-- The problem --
Look at each line of the listing. Copy those that hold the string "This".

-- Extracted material --
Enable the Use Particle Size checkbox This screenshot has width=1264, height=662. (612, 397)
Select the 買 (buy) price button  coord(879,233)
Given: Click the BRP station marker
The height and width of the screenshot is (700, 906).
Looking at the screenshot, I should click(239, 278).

---

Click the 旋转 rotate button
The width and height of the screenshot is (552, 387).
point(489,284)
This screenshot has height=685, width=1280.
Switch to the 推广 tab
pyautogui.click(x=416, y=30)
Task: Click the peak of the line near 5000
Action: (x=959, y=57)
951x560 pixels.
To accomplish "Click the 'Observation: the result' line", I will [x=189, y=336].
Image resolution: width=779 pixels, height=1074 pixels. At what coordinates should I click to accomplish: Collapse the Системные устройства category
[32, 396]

-- Answer for the task --
Enable the Use Particle Size checkbox This screenshot has width=1264, height=662. (612, 397)
This screenshot has height=685, width=1280.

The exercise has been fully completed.